> **Aim of the task**
Take every line from the entries below that includes the word "gear" and copy it.

(Collected data)
□ □ □ □

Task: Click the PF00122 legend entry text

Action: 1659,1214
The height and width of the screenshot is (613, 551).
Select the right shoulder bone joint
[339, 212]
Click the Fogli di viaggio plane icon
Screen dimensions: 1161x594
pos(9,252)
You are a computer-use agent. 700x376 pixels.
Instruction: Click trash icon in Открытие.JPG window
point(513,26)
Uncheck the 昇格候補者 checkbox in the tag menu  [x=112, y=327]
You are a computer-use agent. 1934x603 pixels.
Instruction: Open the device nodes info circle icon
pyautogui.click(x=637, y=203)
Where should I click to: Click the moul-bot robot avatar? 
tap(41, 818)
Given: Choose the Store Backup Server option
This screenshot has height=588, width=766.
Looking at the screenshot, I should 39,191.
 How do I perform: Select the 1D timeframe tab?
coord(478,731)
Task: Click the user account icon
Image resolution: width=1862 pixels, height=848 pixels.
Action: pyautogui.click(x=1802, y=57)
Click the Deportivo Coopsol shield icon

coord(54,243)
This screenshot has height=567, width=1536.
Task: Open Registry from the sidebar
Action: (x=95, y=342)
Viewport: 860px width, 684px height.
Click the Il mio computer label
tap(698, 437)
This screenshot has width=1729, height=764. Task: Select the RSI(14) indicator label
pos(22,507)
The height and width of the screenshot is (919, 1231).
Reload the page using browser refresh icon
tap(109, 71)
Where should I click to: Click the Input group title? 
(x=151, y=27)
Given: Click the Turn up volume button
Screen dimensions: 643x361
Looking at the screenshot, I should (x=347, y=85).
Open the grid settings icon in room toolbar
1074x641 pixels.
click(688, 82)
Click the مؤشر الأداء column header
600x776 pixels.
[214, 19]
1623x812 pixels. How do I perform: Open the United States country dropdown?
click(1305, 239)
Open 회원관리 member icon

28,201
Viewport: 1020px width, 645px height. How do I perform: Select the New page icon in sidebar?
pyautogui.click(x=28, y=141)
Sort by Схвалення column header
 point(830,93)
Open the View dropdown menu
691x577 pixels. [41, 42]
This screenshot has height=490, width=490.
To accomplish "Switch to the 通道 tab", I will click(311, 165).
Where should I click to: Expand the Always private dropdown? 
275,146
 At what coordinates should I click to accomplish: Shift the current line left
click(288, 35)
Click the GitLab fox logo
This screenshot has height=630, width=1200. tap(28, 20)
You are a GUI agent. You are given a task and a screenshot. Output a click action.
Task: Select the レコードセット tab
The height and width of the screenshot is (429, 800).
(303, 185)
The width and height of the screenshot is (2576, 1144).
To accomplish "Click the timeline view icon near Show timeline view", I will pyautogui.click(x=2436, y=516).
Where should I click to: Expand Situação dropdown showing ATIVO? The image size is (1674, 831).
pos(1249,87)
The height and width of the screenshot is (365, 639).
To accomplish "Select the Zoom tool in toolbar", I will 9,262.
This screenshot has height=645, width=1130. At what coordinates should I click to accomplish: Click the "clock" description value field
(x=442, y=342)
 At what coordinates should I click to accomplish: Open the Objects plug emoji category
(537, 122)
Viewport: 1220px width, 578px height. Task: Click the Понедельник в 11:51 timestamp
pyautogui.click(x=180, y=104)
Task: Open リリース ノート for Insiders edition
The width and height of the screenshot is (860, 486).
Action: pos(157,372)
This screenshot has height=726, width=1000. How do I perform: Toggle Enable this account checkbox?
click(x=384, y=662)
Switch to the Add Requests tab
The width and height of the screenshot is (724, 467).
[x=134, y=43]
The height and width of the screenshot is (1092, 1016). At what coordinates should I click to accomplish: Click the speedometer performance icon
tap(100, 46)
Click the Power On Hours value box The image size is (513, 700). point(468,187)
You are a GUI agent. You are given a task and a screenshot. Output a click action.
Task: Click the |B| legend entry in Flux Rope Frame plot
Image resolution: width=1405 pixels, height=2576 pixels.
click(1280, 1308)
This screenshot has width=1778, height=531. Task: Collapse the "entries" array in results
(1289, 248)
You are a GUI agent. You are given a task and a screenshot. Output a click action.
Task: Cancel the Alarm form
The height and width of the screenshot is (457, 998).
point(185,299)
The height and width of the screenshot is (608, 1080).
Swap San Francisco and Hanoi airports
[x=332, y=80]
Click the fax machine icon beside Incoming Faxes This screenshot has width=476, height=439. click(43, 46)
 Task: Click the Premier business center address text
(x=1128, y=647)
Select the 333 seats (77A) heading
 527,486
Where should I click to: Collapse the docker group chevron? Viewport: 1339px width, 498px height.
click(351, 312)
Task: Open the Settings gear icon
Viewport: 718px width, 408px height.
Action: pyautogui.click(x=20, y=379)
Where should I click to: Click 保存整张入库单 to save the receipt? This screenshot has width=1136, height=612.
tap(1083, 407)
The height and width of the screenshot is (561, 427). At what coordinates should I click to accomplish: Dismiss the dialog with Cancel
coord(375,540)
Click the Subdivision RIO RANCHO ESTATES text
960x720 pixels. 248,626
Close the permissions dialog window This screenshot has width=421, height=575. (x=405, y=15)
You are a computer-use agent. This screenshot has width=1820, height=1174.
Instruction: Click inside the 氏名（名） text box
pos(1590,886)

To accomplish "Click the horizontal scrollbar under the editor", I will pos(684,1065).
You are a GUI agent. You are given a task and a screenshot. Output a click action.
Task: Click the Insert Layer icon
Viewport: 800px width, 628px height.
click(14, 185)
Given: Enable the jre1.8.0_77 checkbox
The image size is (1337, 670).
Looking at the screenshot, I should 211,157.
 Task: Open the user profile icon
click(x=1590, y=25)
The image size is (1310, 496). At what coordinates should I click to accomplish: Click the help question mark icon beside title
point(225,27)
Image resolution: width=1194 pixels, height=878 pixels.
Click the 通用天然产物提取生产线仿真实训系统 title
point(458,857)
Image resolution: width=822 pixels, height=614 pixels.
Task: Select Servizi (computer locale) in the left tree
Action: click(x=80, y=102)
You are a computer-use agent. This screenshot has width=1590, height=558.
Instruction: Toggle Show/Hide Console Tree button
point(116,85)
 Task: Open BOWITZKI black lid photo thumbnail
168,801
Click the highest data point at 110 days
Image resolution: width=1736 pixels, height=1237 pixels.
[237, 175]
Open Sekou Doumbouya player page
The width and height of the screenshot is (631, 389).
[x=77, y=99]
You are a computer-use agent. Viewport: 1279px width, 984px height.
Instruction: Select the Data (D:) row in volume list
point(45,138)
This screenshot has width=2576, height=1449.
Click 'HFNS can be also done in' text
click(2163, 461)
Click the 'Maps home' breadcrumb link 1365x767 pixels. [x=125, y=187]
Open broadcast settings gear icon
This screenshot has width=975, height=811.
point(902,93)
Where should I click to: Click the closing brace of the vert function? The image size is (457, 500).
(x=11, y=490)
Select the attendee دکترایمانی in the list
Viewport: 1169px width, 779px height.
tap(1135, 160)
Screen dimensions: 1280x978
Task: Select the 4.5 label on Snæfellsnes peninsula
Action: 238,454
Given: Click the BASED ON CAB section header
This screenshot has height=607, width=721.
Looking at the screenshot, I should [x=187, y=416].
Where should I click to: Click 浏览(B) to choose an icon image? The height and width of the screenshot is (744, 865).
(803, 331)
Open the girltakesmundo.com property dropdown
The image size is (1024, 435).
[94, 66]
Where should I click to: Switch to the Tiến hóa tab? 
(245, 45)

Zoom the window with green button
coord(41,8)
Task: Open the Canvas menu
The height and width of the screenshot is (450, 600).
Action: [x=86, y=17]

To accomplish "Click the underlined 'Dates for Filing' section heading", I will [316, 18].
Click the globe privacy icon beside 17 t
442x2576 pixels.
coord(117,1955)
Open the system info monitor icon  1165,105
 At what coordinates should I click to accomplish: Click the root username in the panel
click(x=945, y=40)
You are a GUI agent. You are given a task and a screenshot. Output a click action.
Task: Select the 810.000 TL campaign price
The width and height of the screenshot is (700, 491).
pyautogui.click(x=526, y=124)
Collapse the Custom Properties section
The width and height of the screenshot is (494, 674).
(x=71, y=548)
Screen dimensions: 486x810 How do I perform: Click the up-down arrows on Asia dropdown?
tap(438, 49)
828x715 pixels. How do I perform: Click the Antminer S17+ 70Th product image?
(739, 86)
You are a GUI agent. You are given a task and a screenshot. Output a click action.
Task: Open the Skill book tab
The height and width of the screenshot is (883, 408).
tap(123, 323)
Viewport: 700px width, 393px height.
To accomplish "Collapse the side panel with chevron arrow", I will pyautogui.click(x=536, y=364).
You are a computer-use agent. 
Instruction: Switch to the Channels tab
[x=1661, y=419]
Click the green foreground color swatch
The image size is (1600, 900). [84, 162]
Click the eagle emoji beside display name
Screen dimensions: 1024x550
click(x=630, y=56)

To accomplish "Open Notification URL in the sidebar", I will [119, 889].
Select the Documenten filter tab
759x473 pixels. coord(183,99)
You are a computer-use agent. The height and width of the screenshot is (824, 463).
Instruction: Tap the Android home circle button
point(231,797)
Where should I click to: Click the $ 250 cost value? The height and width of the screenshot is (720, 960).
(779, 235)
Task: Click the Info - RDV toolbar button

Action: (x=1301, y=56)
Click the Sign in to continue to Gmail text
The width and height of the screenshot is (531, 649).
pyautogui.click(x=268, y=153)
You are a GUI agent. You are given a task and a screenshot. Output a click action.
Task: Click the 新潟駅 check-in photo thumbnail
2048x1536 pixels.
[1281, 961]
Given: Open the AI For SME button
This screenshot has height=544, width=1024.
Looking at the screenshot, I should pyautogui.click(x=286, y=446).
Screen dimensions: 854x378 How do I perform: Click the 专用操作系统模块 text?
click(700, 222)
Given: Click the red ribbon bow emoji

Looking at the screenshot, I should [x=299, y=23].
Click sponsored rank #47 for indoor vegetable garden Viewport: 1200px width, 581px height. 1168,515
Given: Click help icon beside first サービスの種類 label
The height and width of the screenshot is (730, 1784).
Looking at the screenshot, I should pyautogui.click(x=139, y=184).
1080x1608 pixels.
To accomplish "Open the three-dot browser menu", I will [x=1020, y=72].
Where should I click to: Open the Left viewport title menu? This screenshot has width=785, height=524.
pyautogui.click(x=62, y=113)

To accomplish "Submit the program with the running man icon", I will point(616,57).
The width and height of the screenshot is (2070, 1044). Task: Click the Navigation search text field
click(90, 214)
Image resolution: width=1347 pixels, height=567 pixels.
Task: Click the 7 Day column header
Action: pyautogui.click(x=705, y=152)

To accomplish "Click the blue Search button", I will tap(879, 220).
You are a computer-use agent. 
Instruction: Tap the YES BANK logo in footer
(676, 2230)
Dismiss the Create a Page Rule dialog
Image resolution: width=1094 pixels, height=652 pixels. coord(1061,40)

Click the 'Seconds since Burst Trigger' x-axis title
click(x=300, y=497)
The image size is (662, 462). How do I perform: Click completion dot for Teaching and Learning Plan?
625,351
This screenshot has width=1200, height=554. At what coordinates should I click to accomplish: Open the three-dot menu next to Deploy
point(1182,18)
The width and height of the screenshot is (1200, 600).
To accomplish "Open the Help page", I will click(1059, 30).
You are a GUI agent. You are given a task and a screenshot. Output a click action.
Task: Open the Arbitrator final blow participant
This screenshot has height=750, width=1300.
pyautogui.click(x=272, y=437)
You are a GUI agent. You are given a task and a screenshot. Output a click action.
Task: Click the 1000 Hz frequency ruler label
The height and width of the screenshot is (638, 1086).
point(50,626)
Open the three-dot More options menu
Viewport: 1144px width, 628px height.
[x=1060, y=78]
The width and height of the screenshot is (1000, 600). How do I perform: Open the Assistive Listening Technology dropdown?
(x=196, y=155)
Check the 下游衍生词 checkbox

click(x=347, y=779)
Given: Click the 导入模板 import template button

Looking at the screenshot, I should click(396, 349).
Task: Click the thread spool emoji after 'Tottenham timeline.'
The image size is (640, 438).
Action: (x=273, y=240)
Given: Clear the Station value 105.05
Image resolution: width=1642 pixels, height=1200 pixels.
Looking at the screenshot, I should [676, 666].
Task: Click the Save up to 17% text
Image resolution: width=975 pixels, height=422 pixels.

□ □ □ □

> **Answer to the exercise**
Task: Open the Settings gear icon
Open broadcast settings gear icon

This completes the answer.